Saved entries:
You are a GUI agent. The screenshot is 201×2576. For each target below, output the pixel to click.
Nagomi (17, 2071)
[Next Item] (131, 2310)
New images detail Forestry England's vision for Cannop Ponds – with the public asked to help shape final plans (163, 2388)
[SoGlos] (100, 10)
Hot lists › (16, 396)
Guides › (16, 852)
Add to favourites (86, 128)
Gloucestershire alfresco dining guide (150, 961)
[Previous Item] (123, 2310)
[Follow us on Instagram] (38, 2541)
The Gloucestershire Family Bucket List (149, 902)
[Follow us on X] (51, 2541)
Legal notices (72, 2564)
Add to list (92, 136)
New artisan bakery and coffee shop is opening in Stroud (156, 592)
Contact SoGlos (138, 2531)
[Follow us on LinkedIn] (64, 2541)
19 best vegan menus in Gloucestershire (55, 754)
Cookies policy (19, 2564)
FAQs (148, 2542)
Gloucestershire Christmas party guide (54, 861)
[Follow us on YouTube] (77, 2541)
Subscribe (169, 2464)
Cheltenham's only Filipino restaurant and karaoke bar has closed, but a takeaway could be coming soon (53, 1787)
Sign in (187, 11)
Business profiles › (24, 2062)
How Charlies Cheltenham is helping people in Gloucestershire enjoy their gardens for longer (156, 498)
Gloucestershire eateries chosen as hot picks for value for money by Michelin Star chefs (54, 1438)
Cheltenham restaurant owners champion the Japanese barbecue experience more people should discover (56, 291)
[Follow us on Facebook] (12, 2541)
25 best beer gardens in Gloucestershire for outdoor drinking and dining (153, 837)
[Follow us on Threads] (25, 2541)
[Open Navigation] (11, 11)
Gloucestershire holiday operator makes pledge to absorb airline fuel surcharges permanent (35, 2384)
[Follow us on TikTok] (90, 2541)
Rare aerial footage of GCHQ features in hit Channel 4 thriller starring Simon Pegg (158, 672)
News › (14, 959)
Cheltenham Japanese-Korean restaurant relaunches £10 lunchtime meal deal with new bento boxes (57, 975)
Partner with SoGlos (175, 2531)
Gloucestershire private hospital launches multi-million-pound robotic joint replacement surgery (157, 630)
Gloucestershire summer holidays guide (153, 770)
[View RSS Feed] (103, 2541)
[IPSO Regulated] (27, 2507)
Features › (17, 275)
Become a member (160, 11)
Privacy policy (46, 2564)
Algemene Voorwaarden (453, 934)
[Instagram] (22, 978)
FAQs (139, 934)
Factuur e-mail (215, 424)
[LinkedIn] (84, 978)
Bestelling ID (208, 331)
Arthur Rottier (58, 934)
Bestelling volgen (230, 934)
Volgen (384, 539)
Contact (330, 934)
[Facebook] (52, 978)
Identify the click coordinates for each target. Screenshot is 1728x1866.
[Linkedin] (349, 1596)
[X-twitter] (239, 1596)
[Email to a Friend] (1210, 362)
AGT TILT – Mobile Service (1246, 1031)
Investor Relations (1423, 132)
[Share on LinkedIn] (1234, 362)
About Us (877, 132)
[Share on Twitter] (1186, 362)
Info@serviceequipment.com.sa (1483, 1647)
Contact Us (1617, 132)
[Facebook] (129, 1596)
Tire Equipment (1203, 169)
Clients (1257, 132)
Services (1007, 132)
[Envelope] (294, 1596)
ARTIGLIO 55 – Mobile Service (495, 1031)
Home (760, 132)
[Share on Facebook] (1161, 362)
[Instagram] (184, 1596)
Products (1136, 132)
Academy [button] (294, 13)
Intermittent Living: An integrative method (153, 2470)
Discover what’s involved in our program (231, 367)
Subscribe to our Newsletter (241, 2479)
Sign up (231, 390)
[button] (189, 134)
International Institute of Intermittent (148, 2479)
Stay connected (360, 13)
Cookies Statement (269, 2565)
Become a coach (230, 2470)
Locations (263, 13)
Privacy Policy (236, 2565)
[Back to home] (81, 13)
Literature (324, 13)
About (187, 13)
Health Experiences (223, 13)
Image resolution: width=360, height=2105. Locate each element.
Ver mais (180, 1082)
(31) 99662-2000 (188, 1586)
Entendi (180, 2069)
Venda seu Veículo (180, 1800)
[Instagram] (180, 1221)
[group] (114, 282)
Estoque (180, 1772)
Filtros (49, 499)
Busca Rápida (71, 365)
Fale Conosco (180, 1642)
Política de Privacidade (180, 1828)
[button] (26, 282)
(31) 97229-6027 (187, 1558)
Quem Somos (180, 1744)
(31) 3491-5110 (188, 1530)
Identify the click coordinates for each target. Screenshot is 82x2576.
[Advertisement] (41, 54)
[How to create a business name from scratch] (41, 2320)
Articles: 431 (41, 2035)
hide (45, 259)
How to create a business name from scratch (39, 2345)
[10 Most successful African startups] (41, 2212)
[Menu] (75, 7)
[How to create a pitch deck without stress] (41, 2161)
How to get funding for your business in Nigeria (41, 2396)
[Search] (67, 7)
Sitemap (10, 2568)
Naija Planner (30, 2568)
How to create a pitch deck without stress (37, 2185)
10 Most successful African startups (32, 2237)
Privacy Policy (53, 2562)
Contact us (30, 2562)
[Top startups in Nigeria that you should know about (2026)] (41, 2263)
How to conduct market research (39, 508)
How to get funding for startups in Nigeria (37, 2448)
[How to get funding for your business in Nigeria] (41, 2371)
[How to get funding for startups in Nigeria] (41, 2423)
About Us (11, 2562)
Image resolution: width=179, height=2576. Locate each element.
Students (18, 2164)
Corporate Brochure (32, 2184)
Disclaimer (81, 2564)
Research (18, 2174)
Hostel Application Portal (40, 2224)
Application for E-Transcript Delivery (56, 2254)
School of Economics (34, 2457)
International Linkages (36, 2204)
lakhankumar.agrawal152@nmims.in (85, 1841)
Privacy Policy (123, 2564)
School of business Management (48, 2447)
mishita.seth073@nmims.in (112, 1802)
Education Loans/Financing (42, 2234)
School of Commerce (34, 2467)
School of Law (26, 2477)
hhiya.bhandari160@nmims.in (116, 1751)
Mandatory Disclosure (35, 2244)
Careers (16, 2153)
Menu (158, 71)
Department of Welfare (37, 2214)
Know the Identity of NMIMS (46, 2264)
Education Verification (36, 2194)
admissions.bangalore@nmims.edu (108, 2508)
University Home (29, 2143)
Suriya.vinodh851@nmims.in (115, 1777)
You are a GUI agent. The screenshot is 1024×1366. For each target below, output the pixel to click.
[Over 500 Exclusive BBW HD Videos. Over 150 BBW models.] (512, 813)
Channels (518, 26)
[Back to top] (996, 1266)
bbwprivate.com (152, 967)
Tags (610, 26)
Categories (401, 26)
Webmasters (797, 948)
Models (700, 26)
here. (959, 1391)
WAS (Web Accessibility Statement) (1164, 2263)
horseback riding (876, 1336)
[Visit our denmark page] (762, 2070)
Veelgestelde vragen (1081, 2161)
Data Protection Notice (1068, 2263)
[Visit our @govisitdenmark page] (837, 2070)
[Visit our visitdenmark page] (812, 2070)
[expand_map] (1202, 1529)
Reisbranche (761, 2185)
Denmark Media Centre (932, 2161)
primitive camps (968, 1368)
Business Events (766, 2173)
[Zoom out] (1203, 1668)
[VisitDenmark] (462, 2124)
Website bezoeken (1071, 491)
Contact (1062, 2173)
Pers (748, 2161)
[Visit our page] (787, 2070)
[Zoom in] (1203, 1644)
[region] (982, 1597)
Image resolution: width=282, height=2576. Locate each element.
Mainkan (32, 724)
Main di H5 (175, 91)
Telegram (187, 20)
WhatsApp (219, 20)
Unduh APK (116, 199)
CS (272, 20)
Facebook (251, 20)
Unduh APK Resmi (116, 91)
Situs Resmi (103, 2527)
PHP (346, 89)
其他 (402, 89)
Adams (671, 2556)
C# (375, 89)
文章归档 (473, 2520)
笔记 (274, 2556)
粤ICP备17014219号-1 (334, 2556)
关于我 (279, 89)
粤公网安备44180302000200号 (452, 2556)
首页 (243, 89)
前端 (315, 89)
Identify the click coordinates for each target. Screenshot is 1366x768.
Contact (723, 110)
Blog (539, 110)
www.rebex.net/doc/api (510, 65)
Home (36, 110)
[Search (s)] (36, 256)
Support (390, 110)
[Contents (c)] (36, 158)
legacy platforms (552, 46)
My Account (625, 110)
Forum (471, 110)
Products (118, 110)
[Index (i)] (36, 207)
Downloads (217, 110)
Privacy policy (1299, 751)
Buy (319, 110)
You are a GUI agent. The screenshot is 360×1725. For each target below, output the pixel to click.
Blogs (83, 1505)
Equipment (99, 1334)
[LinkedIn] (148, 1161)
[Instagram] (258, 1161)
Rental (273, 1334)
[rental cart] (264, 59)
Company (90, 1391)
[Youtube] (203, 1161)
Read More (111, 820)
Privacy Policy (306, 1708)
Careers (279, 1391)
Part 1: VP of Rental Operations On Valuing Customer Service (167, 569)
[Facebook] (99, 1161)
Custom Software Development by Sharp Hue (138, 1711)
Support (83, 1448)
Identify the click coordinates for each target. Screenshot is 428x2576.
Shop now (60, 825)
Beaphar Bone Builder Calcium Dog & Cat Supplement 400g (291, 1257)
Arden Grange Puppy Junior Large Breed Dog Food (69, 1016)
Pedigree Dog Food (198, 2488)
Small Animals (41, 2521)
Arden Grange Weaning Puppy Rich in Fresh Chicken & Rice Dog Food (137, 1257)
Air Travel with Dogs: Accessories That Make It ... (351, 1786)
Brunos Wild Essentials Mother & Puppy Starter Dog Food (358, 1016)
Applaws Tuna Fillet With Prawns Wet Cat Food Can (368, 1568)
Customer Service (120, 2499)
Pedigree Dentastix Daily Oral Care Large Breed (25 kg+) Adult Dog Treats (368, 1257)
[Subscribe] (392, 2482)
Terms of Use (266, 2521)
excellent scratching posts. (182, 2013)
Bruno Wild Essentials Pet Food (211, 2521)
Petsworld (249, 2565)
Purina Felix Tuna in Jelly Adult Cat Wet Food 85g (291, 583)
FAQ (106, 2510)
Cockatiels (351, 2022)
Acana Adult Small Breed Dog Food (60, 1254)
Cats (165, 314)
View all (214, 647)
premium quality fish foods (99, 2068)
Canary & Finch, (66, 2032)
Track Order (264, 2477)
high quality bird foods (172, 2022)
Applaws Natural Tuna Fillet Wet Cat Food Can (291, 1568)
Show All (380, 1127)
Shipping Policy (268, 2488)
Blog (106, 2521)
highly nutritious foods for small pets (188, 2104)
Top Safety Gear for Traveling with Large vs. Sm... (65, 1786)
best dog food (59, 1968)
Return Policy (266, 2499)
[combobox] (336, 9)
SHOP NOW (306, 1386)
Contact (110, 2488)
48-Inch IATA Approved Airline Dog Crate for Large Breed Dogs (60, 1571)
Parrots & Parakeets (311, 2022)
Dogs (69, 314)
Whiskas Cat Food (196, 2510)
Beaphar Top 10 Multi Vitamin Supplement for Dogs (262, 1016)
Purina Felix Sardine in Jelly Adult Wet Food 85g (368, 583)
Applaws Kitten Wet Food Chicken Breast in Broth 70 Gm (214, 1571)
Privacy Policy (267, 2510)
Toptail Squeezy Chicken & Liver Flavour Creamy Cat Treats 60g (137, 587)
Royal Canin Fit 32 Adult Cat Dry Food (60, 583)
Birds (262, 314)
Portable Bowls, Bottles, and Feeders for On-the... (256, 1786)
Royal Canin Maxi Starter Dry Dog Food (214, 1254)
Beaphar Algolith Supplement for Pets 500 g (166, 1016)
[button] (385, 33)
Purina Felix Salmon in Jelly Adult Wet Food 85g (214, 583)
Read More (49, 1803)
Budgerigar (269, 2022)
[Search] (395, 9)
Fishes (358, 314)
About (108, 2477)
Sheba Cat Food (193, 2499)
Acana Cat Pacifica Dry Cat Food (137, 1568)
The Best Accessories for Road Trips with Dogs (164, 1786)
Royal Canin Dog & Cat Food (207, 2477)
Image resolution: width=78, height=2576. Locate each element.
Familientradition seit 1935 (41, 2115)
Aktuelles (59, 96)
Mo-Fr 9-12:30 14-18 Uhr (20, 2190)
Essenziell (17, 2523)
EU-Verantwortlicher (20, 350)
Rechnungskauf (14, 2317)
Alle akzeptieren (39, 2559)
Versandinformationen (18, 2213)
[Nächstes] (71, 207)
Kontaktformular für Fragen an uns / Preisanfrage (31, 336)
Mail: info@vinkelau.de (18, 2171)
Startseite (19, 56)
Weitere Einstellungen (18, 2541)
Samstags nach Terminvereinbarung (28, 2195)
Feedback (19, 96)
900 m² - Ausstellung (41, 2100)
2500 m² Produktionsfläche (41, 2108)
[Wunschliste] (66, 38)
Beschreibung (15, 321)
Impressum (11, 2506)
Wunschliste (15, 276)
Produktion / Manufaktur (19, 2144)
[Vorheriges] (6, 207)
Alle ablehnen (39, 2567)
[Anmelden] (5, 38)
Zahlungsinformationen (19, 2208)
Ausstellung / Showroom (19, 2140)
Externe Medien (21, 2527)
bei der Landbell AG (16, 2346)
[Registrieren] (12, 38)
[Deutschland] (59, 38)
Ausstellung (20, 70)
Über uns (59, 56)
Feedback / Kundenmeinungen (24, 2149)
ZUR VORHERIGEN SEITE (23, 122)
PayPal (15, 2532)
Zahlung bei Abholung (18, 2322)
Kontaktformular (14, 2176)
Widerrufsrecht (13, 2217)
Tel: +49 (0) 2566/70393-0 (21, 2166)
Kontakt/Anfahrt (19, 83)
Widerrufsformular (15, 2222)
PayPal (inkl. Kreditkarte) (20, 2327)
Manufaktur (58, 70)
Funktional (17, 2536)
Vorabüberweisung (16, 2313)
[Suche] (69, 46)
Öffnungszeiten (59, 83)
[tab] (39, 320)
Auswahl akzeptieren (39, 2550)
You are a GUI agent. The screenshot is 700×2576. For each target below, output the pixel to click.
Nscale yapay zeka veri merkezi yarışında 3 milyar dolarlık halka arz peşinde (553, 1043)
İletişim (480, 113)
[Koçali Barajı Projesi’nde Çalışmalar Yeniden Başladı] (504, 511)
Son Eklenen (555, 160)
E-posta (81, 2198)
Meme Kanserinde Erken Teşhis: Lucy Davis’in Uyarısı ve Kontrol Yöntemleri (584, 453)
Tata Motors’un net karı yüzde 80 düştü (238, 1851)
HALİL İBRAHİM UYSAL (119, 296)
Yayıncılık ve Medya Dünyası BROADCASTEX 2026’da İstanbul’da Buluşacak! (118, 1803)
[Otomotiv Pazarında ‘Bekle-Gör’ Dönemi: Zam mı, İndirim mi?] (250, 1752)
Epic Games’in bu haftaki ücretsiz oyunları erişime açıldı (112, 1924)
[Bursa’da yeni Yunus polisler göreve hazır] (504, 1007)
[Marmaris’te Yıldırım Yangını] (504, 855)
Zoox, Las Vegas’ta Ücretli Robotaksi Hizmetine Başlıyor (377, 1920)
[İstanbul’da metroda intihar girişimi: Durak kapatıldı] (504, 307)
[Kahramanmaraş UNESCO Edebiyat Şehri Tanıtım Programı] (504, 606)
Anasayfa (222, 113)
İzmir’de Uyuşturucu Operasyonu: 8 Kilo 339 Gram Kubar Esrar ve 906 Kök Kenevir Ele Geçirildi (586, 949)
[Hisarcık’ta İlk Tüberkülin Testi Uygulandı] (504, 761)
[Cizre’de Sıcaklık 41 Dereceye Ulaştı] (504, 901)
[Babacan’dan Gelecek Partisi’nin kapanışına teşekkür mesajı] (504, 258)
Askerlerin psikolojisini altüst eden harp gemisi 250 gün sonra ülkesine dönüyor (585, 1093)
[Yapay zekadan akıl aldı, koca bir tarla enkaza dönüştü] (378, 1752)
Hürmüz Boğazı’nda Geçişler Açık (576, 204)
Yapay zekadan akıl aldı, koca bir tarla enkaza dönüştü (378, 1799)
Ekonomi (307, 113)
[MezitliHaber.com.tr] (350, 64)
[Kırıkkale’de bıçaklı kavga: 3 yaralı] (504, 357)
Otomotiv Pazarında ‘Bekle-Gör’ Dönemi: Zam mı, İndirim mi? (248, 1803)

Task requirements: Please restate, word for word, the lines of the entries that run from the first line through the one holding "Business profiles › (24, 2062)", and add nothing.

Result of this task:
You are a GUI agent. The screenshot is 201×2576. For each target below, output the pixel to click.
Nagomi (17, 2071)
[Next Item] (131, 2310)
New images detail Forestry England's vision for Cannop Ponds – with the public asked to help shape final plans (163, 2388)
[SoGlos] (100, 10)
Hot lists › (16, 396)
Guides › (16, 852)
Add to favourites (86, 128)
Gloucestershire alfresco dining guide (150, 961)
[Previous Item] (123, 2310)
[Follow us on Instagram] (38, 2541)
The Gloucestershire Family Bucket List (149, 902)
[Follow us on X] (51, 2541)
Legal notices (72, 2564)
Add to list (92, 136)
New artisan bakery and coffee shop is opening in Stroud (156, 592)
Contact SoGlos (138, 2531)
[Follow us on LinkedIn] (64, 2541)
19 best vegan menus in Gloucestershire (55, 754)
Cookies policy (19, 2564)
FAQs (148, 2542)
Gloucestershire Christmas party guide (54, 861)
[Follow us on YouTube] (77, 2541)
Subscribe (169, 2464)
Cheltenham's only Filipino restaurant and karaoke bar has closed, but a takeaway could be coming soon (53, 1787)
Sign in (187, 11)
Business profiles › (24, 2062)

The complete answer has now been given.